The Last Emperor was helmed by Italian director Bernardo Berlotucci and it feels European in its grand scope and leisurely pacing. It was the first Western film authorized by the PROC to be filmed in the Forbidden City in Beijing, so naturally all of the sets and locations are authentic and grand. It is completely understandable why it won Oscars for art direction, cinematography and especially costume design. The music by Ryuichi Sakamoto is also very strong.
However, in many ways it felt like a foreigner telling a Chinese story. The Last Emperor is about the life of Puyi, the last Emperor of China. Evidently they based the screenplay off of Puyi’s autobiography, which is odd because so much of it rang flat and false.
To begin with, having all the characters speak English feels like an almost mocking choice. It takes you out of the scenes because this is supposed to be a serious movie and they are so obviously not speaking the right language. It’s one thing for an Indiana Jones movie to have accents but an epic masterpiece like The Last Emperor? Not so much. I guess you could make the argument it is in the traditions of old school epics like The Ten Commandments but those movies had stronger narratives to make up for the cultural awkwardness.
Speaking of story, it boggles my mind that The Last Emperor won Best Adapted Screenplay because the narrative is very weak.

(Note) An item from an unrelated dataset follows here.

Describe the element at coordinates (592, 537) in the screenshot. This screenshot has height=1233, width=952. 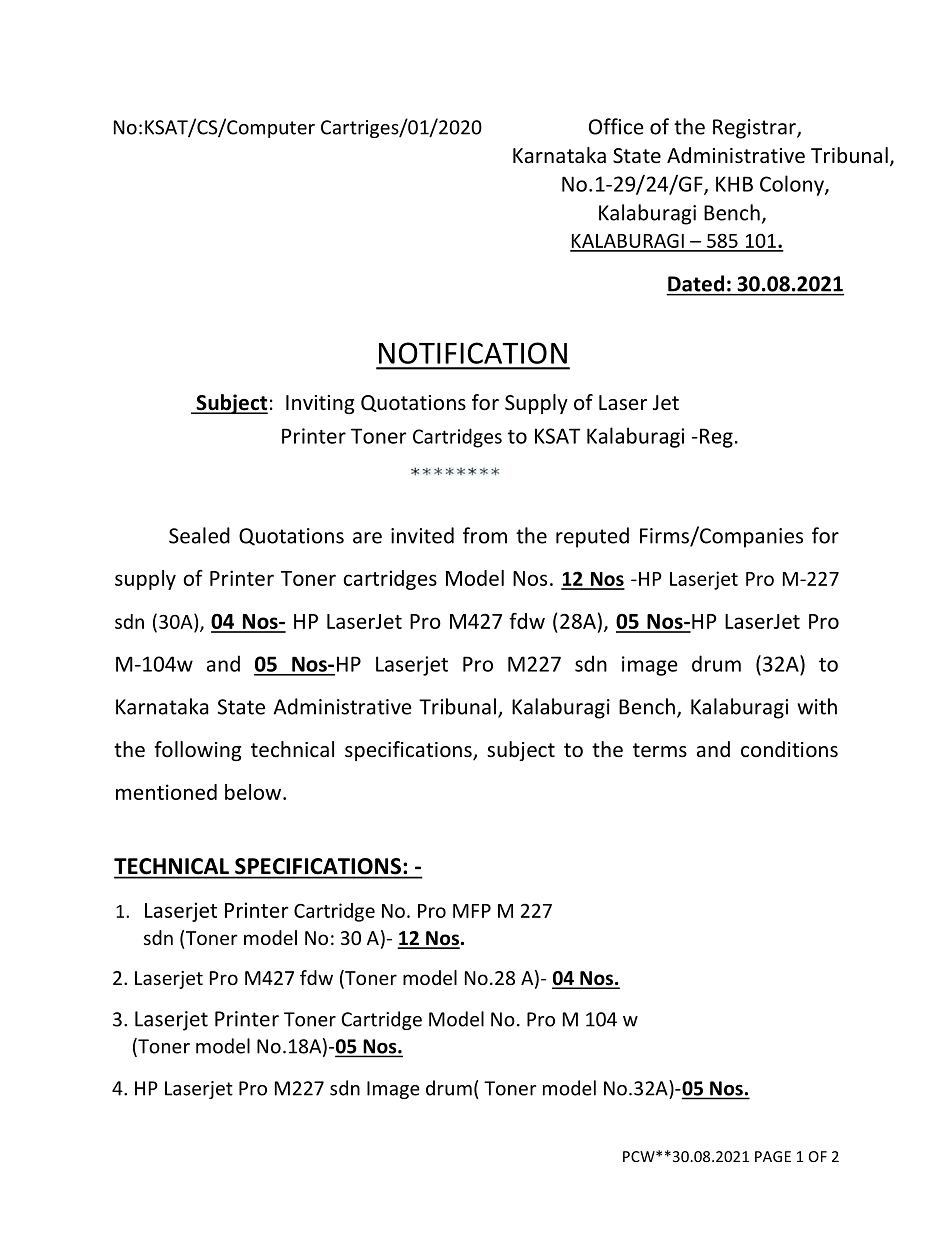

We see many events happen to Puyi but I never felt sorry for him or invested in his character. For most of the movie he came across as a spoiled brat without much nuance or introspection. Towards the end he grows as a person as he is incarcerated by the communists, but I still felt distant and like I never truly understood him. We are told Puyi is the “loneliest boy on earth” but he just felt like the blandest.

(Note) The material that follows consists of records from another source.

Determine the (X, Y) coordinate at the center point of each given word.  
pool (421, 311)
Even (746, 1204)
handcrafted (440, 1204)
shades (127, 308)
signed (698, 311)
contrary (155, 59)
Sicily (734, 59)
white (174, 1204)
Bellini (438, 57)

Some of the side characters are more interesting like his main wife Wanrong. She kind of has a lesbian relationship yet does seem to love Puyi and want him to succeed, which could have been interesting but it isn’t really explored in a satisfactory way. She’s a lonely character and I wish we got to know her better and have more time with her. Peter O’Toole is good as Puyi’s British tutor Reginald Johnston. He both kowtows and challenges the Chinese royal establishment, but even he could have been used more effectively and challenged more as a character.
The frustrating thing is I can tell Puyi’s story is fascinating having gone from opulence to a puppet emperor to a prisoner and a common man all in one life. But the screenplay in The Last Emperor delivers that compelling story without any tension or emotional heft. It all landed like a thud and was really quite boring. I didn’t care about his character and the interesting parts were more like reading a textbook than watching a compelling narrative. It needed a Steven Spielberg type voice to come in with sweeping moments of drama and tension to sell the soapy dialogue and characters. That might have worked better.
I kind of wish they would remake The Last Emperor. I don’t think many are too attached to this version and there is a good story in there to tell. A modern filmmaker could have all the good qualities of this film but make it in Mandarin with a better, more compelling script and it could be an amazing film.
I can see why other people like The Last Emperor, and I do commend it for its production design, costumes, cinematography and music but it didn’t work for me as a movie. It was bland, culturally awkward and plodding. I’m glad I checked it off my blind spot list but it is definitely one I will never watch again.